This work provides a theoretical framework for assessing the generalization error of graph neural networks in the over-parameterized regime, where the number of parameters surpasses the quantity of data points. We explore two widely utilized types of graph neural networks: graph convolutional neural networks and message passing graph neural networks. Prior to this study, existing bounds on the generalization error in the over-parametrized regime were uninformative, limiting our understanding of over-parameterized network performance. Our novel approach involves deriving upper bounds within the mean-field regime for evaluating the generalization error of these graph neural networks.

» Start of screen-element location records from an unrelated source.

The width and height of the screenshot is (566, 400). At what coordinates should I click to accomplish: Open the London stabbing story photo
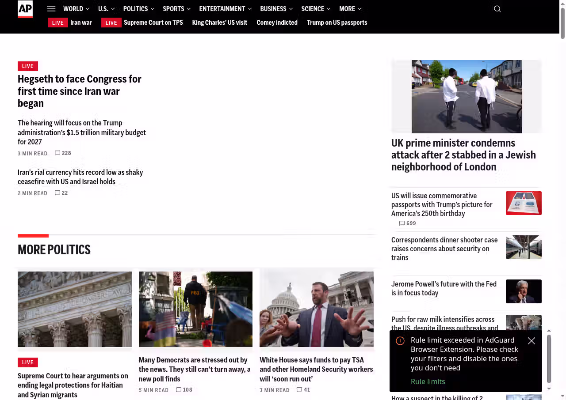click(466, 96)
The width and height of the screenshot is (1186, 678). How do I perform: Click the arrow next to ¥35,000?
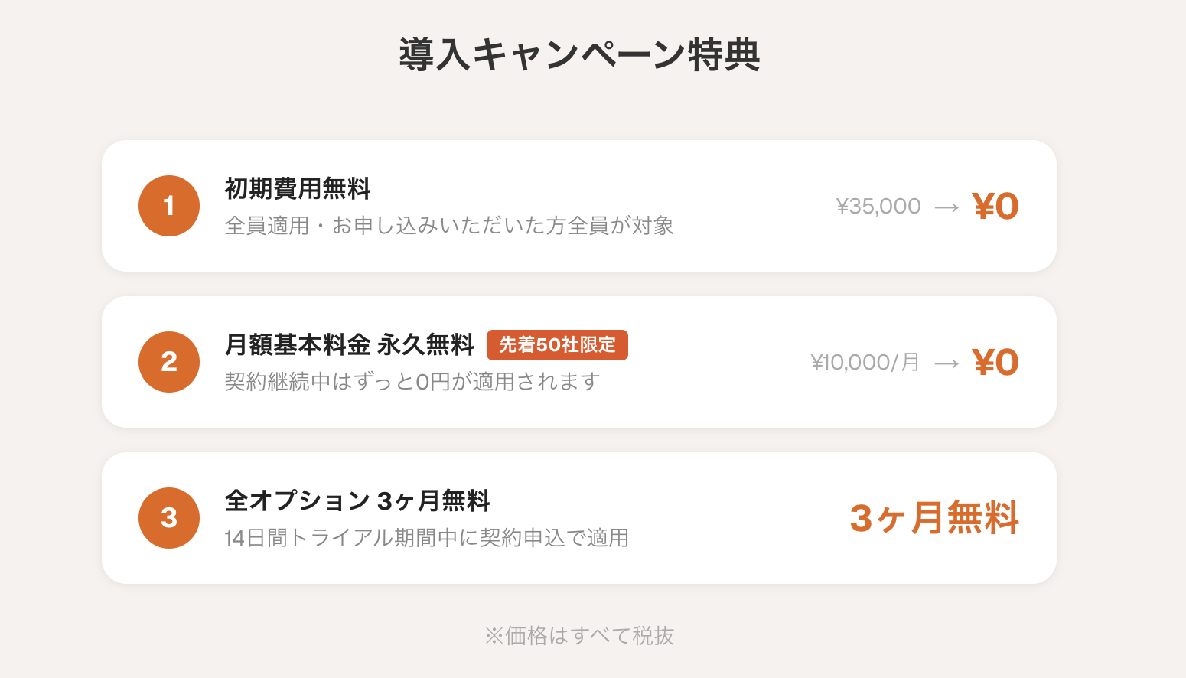947,207
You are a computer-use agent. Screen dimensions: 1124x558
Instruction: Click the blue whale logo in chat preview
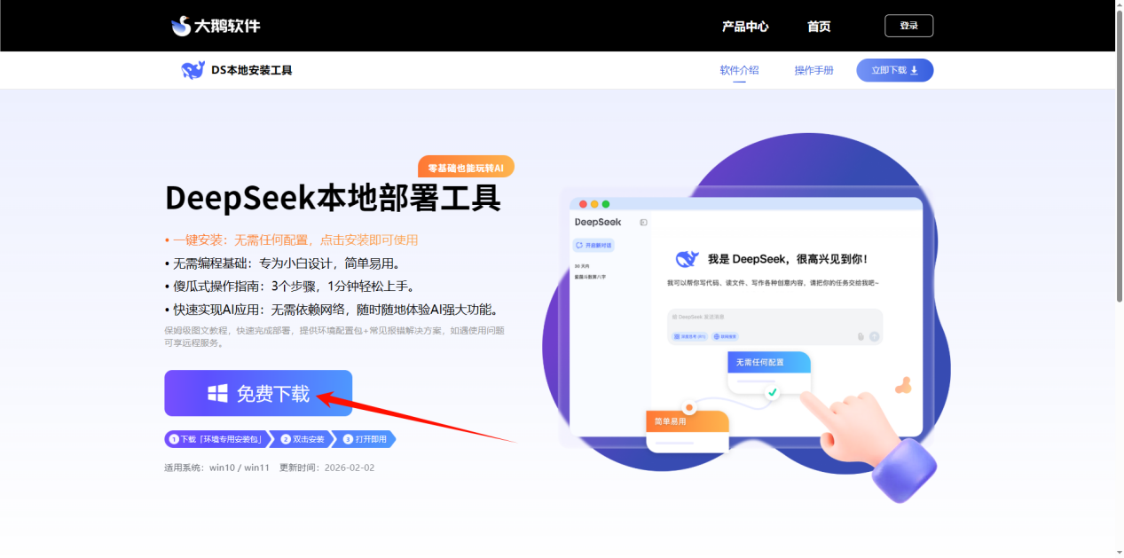click(x=687, y=259)
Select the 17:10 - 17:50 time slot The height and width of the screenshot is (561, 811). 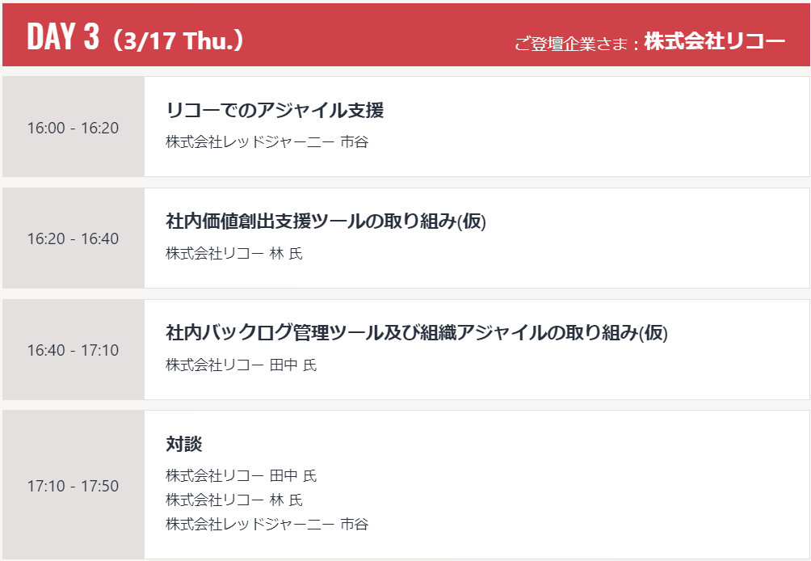(x=73, y=486)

We establish upper bounds with a convergence rate of $O(1/n)$, where $n$ is the number of graph samples. These upper bounds offer a theoretical assurance of the networks' performance on unseen data in the challenging over-parameterized regime and overall contribute to our understanding of their performance.

翻译：本研究为评估过参数化机制下图神经网络的泛化误差提供了理论框架，其中参数数量超过数据点数量。我们探究了两种广泛使用的图神经网络：图卷积神经网络与消息传递图神经网络。在本研究之前，过参数化机制下现有的泛化误差边界缺乏信息量，限制了对过参数化网络性能的理解。我们的创新方法涉及在均值场机制下推导评估这些图神经网络泛化误差的上界。我们建立了收敛速率为$O(1/n)$的上界，其中$n$为图样本数量。这些上界为网络在具有挑战性的过参数化机制下对未见数据的性能提供了理论保证，并整体增进了我们对其性能的理解。